• **ÜBUNGSAUFGABEN**
**A)** Welche Konsequenz kann der Bezug von Sozialhilfe laut dem Text über Sozialhilfe und Ausländerrecht für ausländische Personen in der Schweiz im äussersten Fall haben?
**B)** Gib den Text über Sozialhilfe und Ausländerrecht von „Ausländerrecht hält Migrantinnen“ bis „auf Sozi­al­hil­fe verzichten.“ wortgetreu wieder.
**C)** Schreib den Text über Sozialhilfe und Ausländerrecht im Anschluss an seinen letzten Satz weiter.

Ausländerrecht hält Migrantinnen und Migranten von Sozialhilfebezug ab

In der Schweiz hat der Sozi­al­hil­fe­be­zug migra­ti­ons­recht­li­che Kon­se­quen­zen – bis hin zum Ver­lust der Auf­ent­halts­be­wil­li­gung. Dies kann dazu füh­ren, dass aus­län­di­sche Per­so­nen auf Sozi­al­hil­fe verzichten.

Sozi­al­hil­fe ist für vie­le Men­schen in der Schweiz das letz­te Auf­fang­netz. Und zwar dann, wenn sie kei­ne Erwerbs­tä­tig­keit fin­den, ihr Ver­mö­gen auf­ge­braucht ist und all­fäl­li­ge Sozi­al­ver­si­che­rungs­leis­tun­gen (ins­be­son­de­re der Arbeits­lo­sen­ver­si­che­rung, der Inva­li­den­ver­si­che­rung oder der AHV) nicht aus­rei­chen, um den Lebens­un­ter­halt zu sichern.

• **BEREITGESTELLTE DATEN**

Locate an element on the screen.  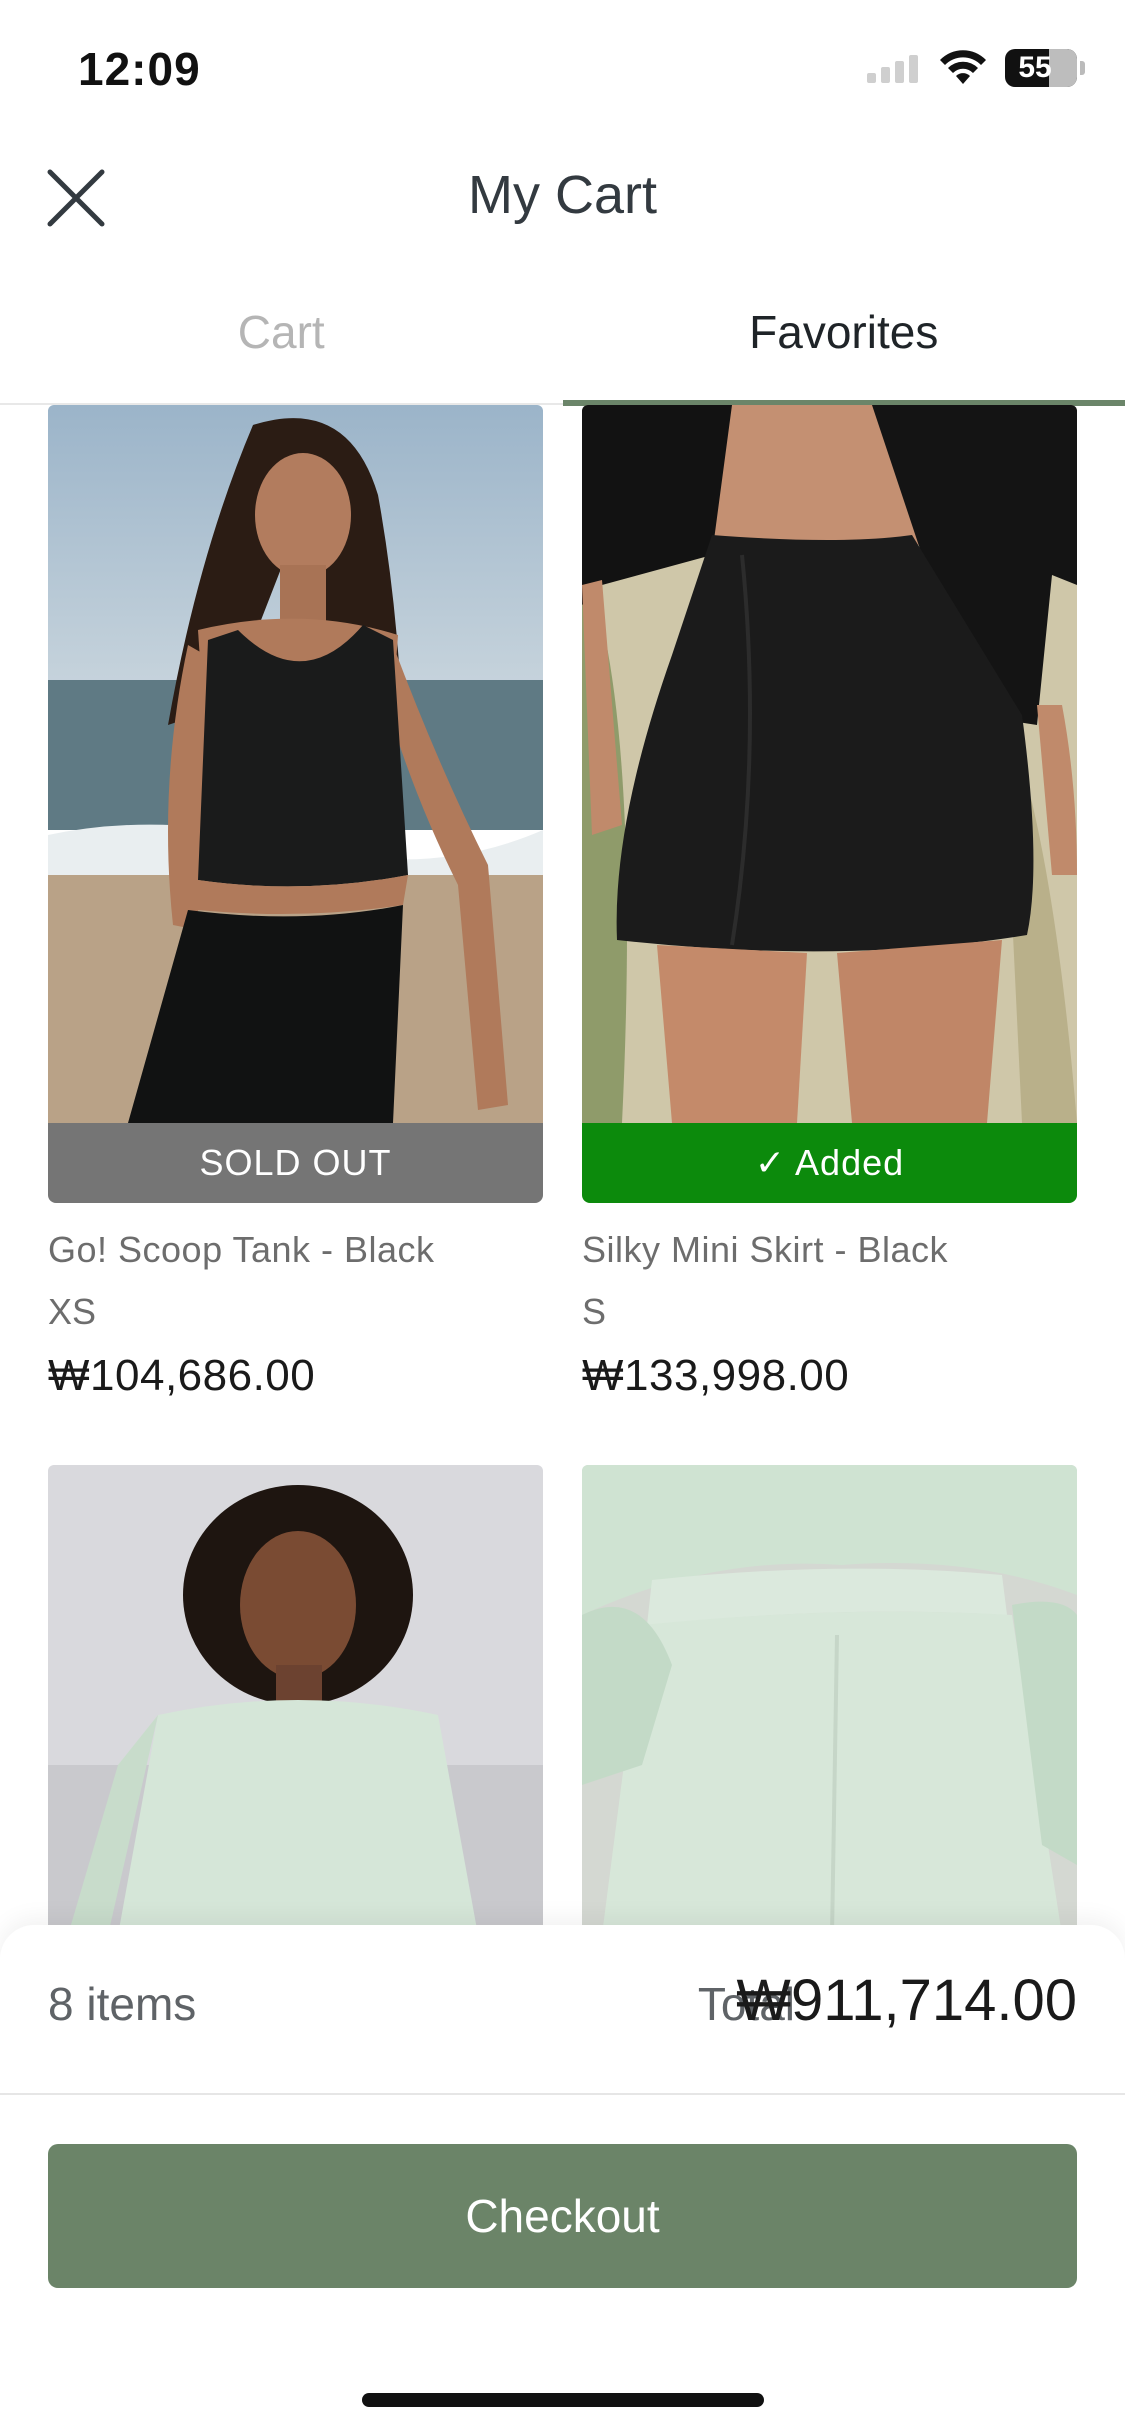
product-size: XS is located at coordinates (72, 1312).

• **GELÖSTE AUFGABEN**
**A)** Den Verlust der Aufenthaltsbewilligung.

**B)**
Ausländerrecht hält Migrantinnen und Migranten von Sozialhilfebezug ab

In der Schweiz hat der Sozi­al­hil­fe­be­zug migra­ti­ons­recht­li­che Kon­se­quen­zen – bis hin zum Ver­lust der Auf­ent­halts­be­wil­li­gung. Dies kann dazu füh­ren, dass aus­län­di­sche Per­so­nen auf Sozi­al­hil­fe verzichten.

**C)**
Die Sozi­al­hil­fe ist kan­to­nal gere­gelt – es gibt kein Bun­des­ge­setz, das vor­schreibt, wie die Sozi­al­hil­fe aus­ge­stal­tet sein muss. Für die Berech­nung der Sozi­al­hil­fe hat die Schwei­ze­ri­sche Kon­fe­renz für Sozi­al­hil­fe (SKOS) Richt­li­ni­en ver­öf­fent­licht. Die­se legen unter ande­rem fest, wel­che Mass­nah­men die beruf­li­che und sozia­le Inte­gra­ti­on von Per­so­nen, die Sozi­al­hil­fe bezie­hen, unter­stüt­zen sol­len. Die SKOS-Richt­li­ni­en gel­ten in der schwei­ze­ri­schen Sozi­al­po­li­tik und in der Gerichts­pra­xis als ver­bind­li­che Richt­grös­se. Aller­dings kön­nen die Kan­to­ne von die­sen Emp­feh­lun­gen abwei­chen oder nur Tei­le davon anwenden.

Ent­spre­chend bestehen zwi­schen den Kan­to­nen Unter­schie­de in Bezug auf die Höhe der Sozi­al­hil­fe oder auch der Rück­erstat­tungs­pflicht. Denn Sozi­al­hil­fe­gel­der müs­sen in der Schweiz, im Gegen­satz zu Län­dern wie Deutsch­land oder Öster­reich, in bestimm­ten Fäl­len zurück­be­zahlt werden.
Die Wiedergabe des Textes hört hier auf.